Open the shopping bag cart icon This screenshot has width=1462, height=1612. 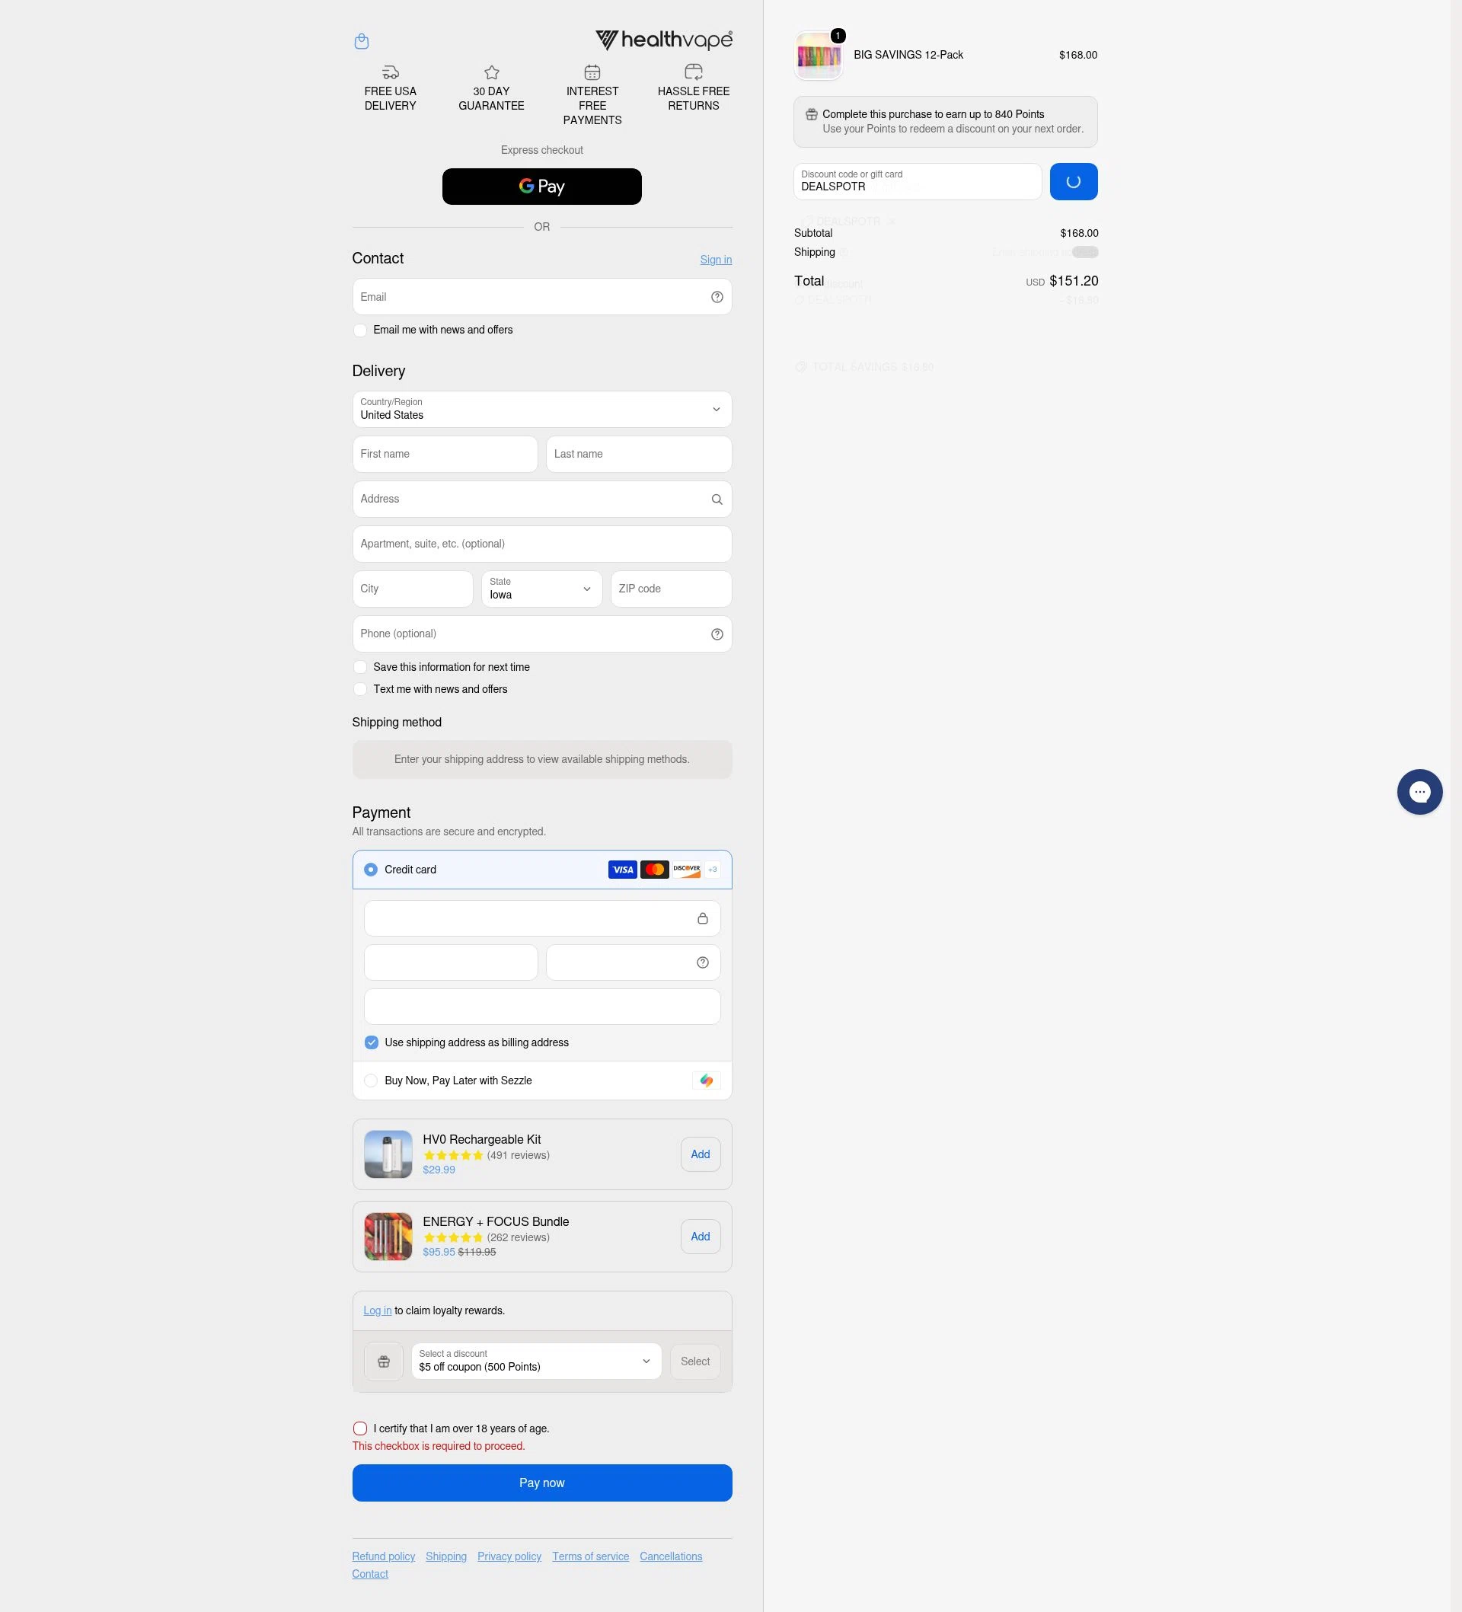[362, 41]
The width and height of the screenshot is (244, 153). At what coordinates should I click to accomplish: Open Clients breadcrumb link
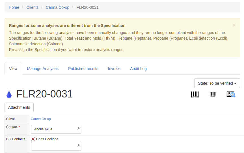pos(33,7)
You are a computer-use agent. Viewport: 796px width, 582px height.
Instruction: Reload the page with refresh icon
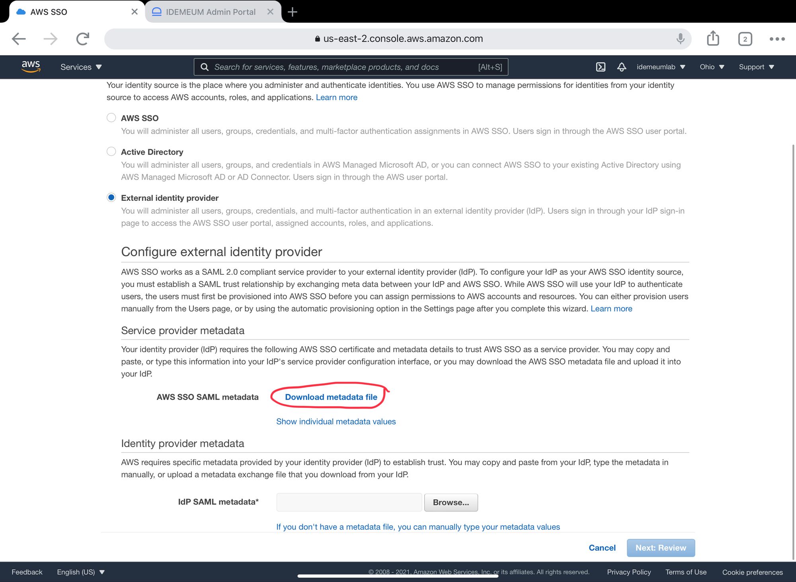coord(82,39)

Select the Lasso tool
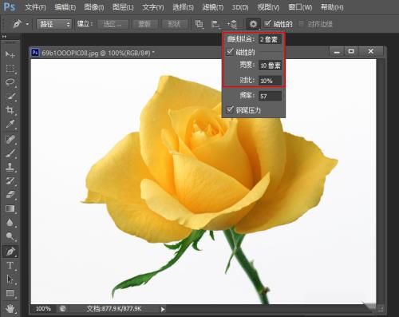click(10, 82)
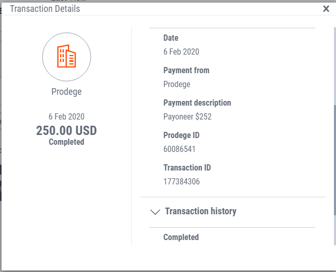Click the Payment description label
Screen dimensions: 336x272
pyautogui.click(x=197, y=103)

◆ ◆ ◆

## [Activity]
Please reproduce exactly, and nothing more, the lines from the one containing "The width and" through the last line of the entries, both included; pictures stay out.

## [Task response]
The width and height of the screenshot is (244, 153). At what coordinates should I click to accomplish: Open Clients breadcrumb link
pos(33,7)
You are a computer-use agent. Viewport: 796px width, 582px height.
Instruction: Reload the page with refresh icon
coord(82,39)

Select the Lasso tool
click(10, 82)
Click the Payment description label
Screen dimensions: 336x272
pyautogui.click(x=197, y=103)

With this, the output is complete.